== GOAL OF THE EXERCISE ==
Would you repeat the entries beneath, with nothing changed?

START RECORDS PROVIDED

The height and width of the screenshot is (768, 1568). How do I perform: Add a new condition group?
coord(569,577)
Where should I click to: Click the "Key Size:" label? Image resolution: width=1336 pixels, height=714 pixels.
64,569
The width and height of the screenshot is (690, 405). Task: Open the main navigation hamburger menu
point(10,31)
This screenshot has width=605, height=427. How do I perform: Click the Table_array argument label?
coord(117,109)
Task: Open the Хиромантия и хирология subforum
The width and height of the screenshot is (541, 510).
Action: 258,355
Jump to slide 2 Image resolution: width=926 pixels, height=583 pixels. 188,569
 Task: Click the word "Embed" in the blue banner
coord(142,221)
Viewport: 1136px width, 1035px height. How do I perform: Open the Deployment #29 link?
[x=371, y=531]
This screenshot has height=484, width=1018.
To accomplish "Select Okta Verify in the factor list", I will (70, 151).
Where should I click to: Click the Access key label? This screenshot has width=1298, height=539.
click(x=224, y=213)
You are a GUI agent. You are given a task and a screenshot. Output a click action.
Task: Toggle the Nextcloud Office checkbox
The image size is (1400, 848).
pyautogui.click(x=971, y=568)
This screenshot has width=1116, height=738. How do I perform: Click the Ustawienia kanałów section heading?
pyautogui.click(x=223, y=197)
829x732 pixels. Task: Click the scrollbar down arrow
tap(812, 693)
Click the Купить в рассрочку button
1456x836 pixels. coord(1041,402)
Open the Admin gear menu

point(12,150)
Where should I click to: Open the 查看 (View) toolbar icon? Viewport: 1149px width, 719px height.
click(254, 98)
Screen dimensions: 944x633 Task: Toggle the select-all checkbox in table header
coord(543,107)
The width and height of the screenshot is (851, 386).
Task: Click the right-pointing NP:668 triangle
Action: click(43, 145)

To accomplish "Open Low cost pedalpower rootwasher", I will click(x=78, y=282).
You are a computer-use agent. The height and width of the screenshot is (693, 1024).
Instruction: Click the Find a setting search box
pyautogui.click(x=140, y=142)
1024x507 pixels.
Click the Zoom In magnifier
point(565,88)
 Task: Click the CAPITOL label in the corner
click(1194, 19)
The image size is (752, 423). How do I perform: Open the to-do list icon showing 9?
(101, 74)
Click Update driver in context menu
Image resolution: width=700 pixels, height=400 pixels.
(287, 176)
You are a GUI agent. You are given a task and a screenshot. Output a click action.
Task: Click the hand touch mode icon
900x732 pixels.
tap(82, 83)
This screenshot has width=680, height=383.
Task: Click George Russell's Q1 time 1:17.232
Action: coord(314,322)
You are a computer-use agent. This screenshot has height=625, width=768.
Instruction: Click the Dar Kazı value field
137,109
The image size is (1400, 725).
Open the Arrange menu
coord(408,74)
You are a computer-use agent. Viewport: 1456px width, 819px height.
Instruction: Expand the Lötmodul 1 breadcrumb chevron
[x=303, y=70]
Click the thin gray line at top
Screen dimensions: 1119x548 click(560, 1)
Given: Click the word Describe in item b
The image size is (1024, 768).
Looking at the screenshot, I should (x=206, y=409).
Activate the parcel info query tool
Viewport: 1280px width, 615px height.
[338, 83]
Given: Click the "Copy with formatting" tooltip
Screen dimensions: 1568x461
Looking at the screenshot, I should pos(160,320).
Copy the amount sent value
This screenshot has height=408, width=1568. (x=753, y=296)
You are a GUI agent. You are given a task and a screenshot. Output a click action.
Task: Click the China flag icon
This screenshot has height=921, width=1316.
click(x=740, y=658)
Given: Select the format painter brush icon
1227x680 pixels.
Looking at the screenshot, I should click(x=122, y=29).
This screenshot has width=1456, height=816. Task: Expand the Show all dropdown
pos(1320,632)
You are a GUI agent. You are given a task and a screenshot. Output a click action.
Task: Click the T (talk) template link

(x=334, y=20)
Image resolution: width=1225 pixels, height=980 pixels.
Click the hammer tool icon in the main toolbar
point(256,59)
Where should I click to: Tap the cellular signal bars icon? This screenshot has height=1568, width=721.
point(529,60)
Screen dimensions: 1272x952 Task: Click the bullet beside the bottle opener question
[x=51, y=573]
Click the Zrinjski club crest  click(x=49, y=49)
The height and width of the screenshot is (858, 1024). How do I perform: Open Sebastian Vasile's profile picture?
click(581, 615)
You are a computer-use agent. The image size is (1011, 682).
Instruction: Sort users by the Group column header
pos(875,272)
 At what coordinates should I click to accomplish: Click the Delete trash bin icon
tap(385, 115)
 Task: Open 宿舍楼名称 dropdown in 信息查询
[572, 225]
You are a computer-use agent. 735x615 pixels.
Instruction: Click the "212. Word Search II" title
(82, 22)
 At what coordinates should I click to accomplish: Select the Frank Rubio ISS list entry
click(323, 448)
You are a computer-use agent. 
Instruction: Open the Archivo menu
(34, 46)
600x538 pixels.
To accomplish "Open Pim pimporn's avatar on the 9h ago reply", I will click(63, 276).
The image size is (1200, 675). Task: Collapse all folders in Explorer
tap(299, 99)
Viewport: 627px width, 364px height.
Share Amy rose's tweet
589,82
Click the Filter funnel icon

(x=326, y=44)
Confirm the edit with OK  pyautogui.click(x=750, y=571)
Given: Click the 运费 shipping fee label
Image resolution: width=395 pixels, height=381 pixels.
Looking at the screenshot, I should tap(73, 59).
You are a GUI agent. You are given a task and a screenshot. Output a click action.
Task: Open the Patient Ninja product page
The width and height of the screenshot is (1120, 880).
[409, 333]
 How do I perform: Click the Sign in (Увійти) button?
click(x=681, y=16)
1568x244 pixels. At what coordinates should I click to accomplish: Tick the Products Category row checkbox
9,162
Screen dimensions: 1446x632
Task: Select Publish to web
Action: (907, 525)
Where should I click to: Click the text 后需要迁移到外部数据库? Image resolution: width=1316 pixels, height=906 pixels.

END RECORDS PROVIDED

== ANSWER BOX ==
The height and width of the screenshot is (768, 1568). How do I perform: Add a new condition group?
coord(569,577)
Where should I click to: Click the "Key Size:" label? Image resolution: width=1336 pixels, height=714 pixels.
64,569
The width and height of the screenshot is (690, 405). Task: Open the main navigation hamburger menu
point(10,31)
This screenshot has width=605, height=427. How do I perform: Click the Table_array argument label?
coord(117,109)
Task: Open the Хиромантия и хирология subforum
The width and height of the screenshot is (541, 510).
Action: 258,355
Jump to slide 2 Image resolution: width=926 pixels, height=583 pixels. 188,569
 Task: Click the word "Embed" in the blue banner
coord(142,221)
Viewport: 1136px width, 1035px height. How do I perform: Open the Deployment #29 link?
[x=371, y=531]
This screenshot has height=484, width=1018.
To accomplish "Select Okta Verify in the factor list", I will (70, 151).
Where should I click to: Click the Access key label? This screenshot has width=1298, height=539.
click(x=224, y=213)
You are a GUI agent. You are given a task and a screenshot. Output a click action.
Task: Toggle the Nextcloud Office checkbox
The image size is (1400, 848).
pyautogui.click(x=971, y=568)
This screenshot has width=1116, height=738. How do I perform: Click the Ustawienia kanałów section heading?
pyautogui.click(x=223, y=197)
829x732 pixels. Task: Click the scrollbar down arrow
tap(812, 693)
Click the Купить в рассрочку button
1456x836 pixels. coord(1041,402)
Open the Admin gear menu

point(12,150)
Where should I click to: Open the 查看 (View) toolbar icon? Viewport: 1149px width, 719px height.
click(254, 98)
Screen dimensions: 944x633 Task: Toggle the select-all checkbox in table header
coord(543,107)
The width and height of the screenshot is (851, 386).
Task: Click the right-pointing NP:668 triangle
Action: click(43, 145)

To accomplish "Open Low cost pedalpower rootwasher", I will click(x=78, y=282).
You are a computer-use agent. The height and width of the screenshot is (693, 1024).
Instruction: Click the Find a setting search box
pyautogui.click(x=140, y=142)
1024x507 pixels.
Click the Zoom In magnifier
point(565,88)
 Task: Click the CAPITOL label in the corner
click(1194, 19)
The image size is (752, 423). How do I perform: Open the to-do list icon showing 9?
(101, 74)
Click Update driver in context menu
Image resolution: width=700 pixels, height=400 pixels.
(287, 176)
You are a GUI agent. You are given a task and a screenshot. Output a click action.
Task: Click the hand touch mode icon
900x732 pixels.
tap(82, 83)
This screenshot has width=680, height=383.
Task: Click George Russell's Q1 time 1:17.232
Action: coord(314,322)
You are a computer-use agent. This screenshot has height=625, width=768.
Instruction: Click the Dar Kazı value field
137,109
The image size is (1400, 725).
Open the Arrange menu
coord(408,74)
You are a computer-use agent. Viewport: 1456px width, 819px height.
Instruction: Expand the Lötmodul 1 breadcrumb chevron
[x=303, y=70]
Click the thin gray line at top
Screen dimensions: 1119x548 click(560, 1)
Given: Click the word Describe in item b
The image size is (1024, 768).
Looking at the screenshot, I should (x=206, y=409).
Activate the parcel info query tool
Viewport: 1280px width, 615px height.
[338, 83]
Given: Click the "Copy with formatting" tooltip
Screen dimensions: 1568x461
Looking at the screenshot, I should pos(160,320).
Copy the amount sent value
This screenshot has height=408, width=1568. (x=753, y=296)
You are a GUI agent. You are given a task and a screenshot. Output a click action.
Task: Click the China flag icon
This screenshot has height=921, width=1316.
click(x=740, y=658)
Given: Select the format painter brush icon
1227x680 pixels.
Looking at the screenshot, I should click(x=122, y=29).
This screenshot has width=1456, height=816. Task: Expand the Show all dropdown
pos(1320,632)
You are a GUI agent. You are given a task and a screenshot. Output a click action.
Task: Click the T (talk) template link

(x=334, y=20)
Image resolution: width=1225 pixels, height=980 pixels.
Click the hammer tool icon in the main toolbar
point(256,59)
Where should I click to: Tap the cellular signal bars icon? This screenshot has height=1568, width=721.
point(529,60)
Screen dimensions: 1272x952 Task: Click the bullet beside the bottle opener question
[x=51, y=573]
Click the Zrinjski club crest  click(x=49, y=49)
The height and width of the screenshot is (858, 1024). How do I perform: Open Sebastian Vasile's profile picture?
click(581, 615)
You are a computer-use agent. The image size is (1011, 682).
Instruction: Sort users by the Group column header
pos(875,272)
 At what coordinates should I click to accomplish: Click the Delete trash bin icon
tap(385, 115)
 Task: Open 宿舍楼名称 dropdown in 信息查询
[572, 225]
You are a computer-use agent. 735x615 pixels.
Instruction: Click the "212. Word Search II" title
(82, 22)
 At what coordinates should I click to accomplish: Select the Frank Rubio ISS list entry
click(323, 448)
You are a computer-use agent. 
Instruction: Open the Archivo menu
(34, 46)
600x538 pixels.
To accomplish "Open Pim pimporn's avatar on the 9h ago reply", I will click(63, 276).
The image size is (1200, 675). Task: Collapse all folders in Explorer
tap(299, 99)
Viewport: 627px width, 364px height.
Share Amy rose's tweet
589,82
Click the Filter funnel icon

(x=326, y=44)
Confirm the edit with OK  pyautogui.click(x=750, y=571)
Given: Click the 运费 shipping fee label
Image resolution: width=395 pixels, height=381 pixels.
Looking at the screenshot, I should tap(73, 59).
You are a GUI agent. You are given a task and a screenshot. Output a click action.
Task: Open the Patient Ninja product page
The width and height of the screenshot is (1120, 880).
[409, 333]
 How do I perform: Click the Sign in (Увійти) button?
click(x=681, y=16)
1568x244 pixels. At what coordinates should I click to accomplish: Tick the Products Category row checkbox
9,162
Screen dimensions: 1446x632
Task: Select Publish to web
Action: (907, 525)
Where should I click to: Click the text 后需要迁移到外部数据库? Image resolution: width=1316 pixels, height=906 pixels.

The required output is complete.